Notez qu’on ne peut toujours pas faire pire que le CIO dans le domaine, hein… Et plutôt deux fois qu’une puisque Pékin a déjà accueilli les Jeux olympiques, d’été cette fois en 2008, pour la bagatelle de plus de 40 milliards de francs tout compris. Pour l’hiver qui vient, le budget devait être d’environ trois milliards. La facture va finalement se monter à près de vingt. Comment dire non?
Non seulement le Comité international olympique a attendu de très longs jours pour réagir à la disparition de Peng Shuai. Mais en plus, quand il l’a fait, il a semblé tomber pile dans le jeu de la propagande chinoise. Juste histoire d’essayer de sauver les apparences à moins de cent jours du début des JO d’hiver dans une ville qui a fermé ses cours d’école au début du mois en raison d’une trop forte pollution atmosphérique. Enfin, s’il n’y avait que ça…
Et si on décidait de ne pas aller en Chine, pourquoi irait-on au Qatar alors?
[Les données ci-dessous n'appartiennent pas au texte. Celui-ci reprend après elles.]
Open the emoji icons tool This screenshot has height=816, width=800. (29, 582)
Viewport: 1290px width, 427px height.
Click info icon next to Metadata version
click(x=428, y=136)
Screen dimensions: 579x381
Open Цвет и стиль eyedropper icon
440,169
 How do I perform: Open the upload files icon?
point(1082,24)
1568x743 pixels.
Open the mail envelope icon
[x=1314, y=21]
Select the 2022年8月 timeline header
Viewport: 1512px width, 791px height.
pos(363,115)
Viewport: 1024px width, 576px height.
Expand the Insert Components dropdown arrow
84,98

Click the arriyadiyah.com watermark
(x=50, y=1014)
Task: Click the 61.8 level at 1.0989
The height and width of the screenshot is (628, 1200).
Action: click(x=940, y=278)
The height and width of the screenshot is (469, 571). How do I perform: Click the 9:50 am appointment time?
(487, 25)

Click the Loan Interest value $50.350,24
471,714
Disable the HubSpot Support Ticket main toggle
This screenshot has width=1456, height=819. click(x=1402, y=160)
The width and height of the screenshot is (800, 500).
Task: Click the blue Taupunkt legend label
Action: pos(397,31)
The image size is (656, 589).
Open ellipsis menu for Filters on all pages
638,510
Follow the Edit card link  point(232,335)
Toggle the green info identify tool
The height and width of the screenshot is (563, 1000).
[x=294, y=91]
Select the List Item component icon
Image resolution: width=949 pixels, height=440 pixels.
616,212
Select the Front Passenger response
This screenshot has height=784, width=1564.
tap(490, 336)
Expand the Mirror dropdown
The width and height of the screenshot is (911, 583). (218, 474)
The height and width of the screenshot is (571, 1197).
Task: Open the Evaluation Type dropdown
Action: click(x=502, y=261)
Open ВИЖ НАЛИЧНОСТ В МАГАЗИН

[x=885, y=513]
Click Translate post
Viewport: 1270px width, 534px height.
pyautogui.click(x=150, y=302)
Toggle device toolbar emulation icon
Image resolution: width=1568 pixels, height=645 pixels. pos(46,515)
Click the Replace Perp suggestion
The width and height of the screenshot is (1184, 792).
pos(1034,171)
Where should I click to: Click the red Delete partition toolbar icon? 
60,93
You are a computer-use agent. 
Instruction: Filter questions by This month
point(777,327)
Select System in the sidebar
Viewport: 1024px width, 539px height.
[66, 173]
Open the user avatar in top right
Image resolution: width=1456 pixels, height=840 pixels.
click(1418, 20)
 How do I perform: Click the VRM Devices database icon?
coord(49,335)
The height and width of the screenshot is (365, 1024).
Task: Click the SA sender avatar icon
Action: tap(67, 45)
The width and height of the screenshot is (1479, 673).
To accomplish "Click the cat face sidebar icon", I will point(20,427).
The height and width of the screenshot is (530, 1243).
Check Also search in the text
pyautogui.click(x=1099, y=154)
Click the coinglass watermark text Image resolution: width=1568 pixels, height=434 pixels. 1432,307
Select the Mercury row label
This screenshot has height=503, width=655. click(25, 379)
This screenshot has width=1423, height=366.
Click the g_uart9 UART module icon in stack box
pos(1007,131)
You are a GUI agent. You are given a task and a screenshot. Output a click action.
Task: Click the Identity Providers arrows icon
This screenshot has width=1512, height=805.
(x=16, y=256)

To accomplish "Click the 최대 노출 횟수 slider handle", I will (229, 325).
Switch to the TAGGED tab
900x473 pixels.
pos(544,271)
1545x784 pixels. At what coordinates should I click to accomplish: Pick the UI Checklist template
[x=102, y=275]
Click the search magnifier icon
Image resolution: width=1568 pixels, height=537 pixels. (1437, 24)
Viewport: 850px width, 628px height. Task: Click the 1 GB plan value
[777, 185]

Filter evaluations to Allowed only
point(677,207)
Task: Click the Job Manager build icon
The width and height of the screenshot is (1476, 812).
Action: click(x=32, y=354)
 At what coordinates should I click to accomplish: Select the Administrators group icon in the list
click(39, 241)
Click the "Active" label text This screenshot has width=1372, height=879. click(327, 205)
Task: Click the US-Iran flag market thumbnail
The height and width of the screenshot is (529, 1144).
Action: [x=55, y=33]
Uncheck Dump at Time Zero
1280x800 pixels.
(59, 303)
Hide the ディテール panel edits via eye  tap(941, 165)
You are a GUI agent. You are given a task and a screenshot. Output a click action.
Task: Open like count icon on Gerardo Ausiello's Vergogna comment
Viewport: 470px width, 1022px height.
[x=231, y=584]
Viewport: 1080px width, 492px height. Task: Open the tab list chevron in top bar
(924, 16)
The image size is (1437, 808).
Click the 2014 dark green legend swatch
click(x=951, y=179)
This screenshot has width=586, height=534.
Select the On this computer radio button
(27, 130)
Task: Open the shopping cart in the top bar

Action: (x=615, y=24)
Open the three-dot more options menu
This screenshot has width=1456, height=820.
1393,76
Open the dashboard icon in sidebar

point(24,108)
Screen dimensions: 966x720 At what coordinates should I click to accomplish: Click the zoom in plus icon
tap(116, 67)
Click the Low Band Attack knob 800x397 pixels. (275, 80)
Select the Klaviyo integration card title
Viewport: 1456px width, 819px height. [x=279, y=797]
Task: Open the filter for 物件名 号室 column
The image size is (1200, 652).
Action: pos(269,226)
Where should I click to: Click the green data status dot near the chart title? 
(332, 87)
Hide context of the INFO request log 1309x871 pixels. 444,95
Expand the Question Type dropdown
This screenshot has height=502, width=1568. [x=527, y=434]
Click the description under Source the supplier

Car là-bas, les problèmes ne sont pas les mêmes, mais tout aussi nécessaires à mettre en avant. Il y a les quelque 6500 morts sur les chantiers et ce n’est pas gravissime et/ou honteux, c’est gravissime fois honteux. Mais il y a aussi les droits des femmes. Enfin, «droits», il faut l’écrire vite. Les autochtones aussi, dont les droits humains de base sont bafoués sans qu’on l’écrive assez.
Ensuite, on fixe où la ligne rouge, jaune ou de je ne sais plus quelle couleur? Devions-nous aller à Sotchi, où les expropriés pour mettre un tremplin ou un anneau de glace ont été nombreux? Fallait-il aller au Brésil, où les milliards des stades et des installations olympiques auraient pu servir à nourrir ou alphabétiser les gens? Et puis Emmanuel Macron et Alain Berset aussi ne sont-ils pas d’affreux dictateurs selon certains? Et l’«impérialisme américain» en 2028? On n’y va pas non plus?
Aller sur place, est-ce pour autant cautionner? Je pense sincèrement que non. Ça permet aussi de mettre en lumière la situation des peuples, sans passer par les filtres des propagandes. Enfin, pour autant qu’on ait le droit de se rencontrer malgré les sempiternelles bulles Covid. Mais j’ai tout de même des souvenirs qui resteront gravés à vie de contacts avec des Russes ou des Azéris, heureux de permettre au monde de les visiter et qui prouvent finalement qu’ils sont exactement comme nous, à fond. Leur amener les fans de la planète entière sur un plateau doré de football ou d’olympisme, permet aussi de découvrir l’«étranger» tellement diabolisé dans les médias locaux et de casser les clichés.
Alors pour moi, y aller est sans doute encore plus important aujourd’hui qu’hier. On n’aura sans doute pas accès à grand-chose en Chine. Peut-être même pas à… Twitter. Mais si on peut éclairer ne serait-ce qu’un peu la Suisse romande sur ces pays si différents mais avec des humains tellement comme nous, eh bien ce sera toujours ça de gagné. Si la présence en masse de sportifs et de toute la caravane qui les suivent peut entrouvrir une porte vers la liberté ne serait-ce que d’un demi-millimètre, eh bien j’aurai été utile. Oui, j’crois encore.